Il s'ensuit que les dispositions de l'article 1231-5 du code civil permettant au juge, même d'office, de modérer ou augmenter la pénalité convenue si elle est manifestement excessive ou dérisoire, ne sont pas applicables au cas d'espèce, s'agissant d'une indemnité d'immobilisation qui peut uniquement donner lieu, si les conditions prévues à l'acte sont remplies, à restitution.

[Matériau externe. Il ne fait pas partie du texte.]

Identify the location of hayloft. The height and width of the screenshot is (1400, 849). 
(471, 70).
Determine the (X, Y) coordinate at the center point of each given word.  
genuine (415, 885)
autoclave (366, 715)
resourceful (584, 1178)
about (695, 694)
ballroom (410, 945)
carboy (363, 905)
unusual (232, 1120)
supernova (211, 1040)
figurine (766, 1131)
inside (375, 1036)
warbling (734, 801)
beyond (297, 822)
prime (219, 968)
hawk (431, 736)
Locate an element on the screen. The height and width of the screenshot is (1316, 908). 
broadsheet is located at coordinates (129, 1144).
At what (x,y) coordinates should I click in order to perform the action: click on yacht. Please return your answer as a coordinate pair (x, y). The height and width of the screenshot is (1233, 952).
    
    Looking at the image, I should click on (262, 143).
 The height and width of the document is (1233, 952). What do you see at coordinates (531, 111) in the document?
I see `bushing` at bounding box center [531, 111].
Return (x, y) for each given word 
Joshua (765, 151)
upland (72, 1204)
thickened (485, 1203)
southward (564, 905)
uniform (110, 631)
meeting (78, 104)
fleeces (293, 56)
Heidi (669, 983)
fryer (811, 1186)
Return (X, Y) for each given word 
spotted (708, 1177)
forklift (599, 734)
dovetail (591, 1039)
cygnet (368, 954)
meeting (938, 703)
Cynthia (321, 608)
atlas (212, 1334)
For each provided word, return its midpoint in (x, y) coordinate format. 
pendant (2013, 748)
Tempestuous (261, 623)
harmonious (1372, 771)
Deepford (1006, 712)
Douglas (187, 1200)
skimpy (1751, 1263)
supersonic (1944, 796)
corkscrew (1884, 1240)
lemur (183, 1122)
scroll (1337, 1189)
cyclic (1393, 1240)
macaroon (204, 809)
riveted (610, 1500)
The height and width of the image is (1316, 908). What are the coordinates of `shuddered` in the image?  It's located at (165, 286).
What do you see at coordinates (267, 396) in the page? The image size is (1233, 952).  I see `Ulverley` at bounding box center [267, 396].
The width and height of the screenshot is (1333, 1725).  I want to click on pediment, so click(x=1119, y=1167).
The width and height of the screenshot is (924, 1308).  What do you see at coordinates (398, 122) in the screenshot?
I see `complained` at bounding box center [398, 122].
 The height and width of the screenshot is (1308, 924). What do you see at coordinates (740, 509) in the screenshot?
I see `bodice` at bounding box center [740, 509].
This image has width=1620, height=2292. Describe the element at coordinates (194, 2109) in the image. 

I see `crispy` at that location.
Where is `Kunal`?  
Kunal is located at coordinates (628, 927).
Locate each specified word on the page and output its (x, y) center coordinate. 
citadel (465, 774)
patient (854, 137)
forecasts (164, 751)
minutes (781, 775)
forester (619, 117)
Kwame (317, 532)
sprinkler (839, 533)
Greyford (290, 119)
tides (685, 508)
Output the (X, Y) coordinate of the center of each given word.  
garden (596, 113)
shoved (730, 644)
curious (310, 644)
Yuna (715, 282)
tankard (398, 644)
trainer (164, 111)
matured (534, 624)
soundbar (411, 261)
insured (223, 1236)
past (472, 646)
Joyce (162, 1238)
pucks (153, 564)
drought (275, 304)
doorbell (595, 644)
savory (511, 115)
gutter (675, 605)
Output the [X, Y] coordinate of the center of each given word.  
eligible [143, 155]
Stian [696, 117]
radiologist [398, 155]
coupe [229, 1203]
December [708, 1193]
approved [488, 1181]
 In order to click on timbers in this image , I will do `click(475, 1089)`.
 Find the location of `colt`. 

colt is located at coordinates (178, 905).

Mme [A] [B] et M. [N] [M] seront donc déboutés, sans qu'il y ait lieu de se prononcer sur l'imputabilité de la non réalisation de la condition suspensive d'obtention de prêt, de leur demande tendant à la requalification de la clause d'immobilisation en clause pénale et à la réduction de celle-ci à de plus justes proportions, et le jugement déféré sera confirmé en ce qu'il a d'une part, ordonné le versement par la SCP [Y] [K]-BOUDON, [P] [T], [H] [K]-[T] et Mme [F] [V] de la somme de 1.000 EUR détenue à titre de séquestre et d'autre part, condamné les appelants à la somme de 19.000 EUR avec intérêts à compter du jugement au titre du solde de l'indemnité d'immobilisation.
SUR LA DEMANDE EN RELEVE ET GARANTIE
La SAS SPHINX SOLUTION 84 a été, en cause d'appel, appelée en intervention forcée par Mme [A] [B] et M. [N] [M] afin qu'elle les relève et garantisse de toute condamnation prononcée à leur encontre sur le fondement de l'article 1217 du code civil.
Cet article dispose :
« La partie envers laquelle l'engagement n'a pas été exécuté, ou l'a été imparfaitement, peut :
- refuser d'exécuter ou suspendre l'exécution de sa propre obligation ;
- poursuivre l'exécution forcée en nature de l'obligation ;
- obtenir une réduction du prix ;
- demander réparation des conséquences de l'inexécution.
Les sanctions qui ne sont pas incompatibles peuvent être cumulées ; des dommages et intérêts peuvent toujours s'y ajouter. »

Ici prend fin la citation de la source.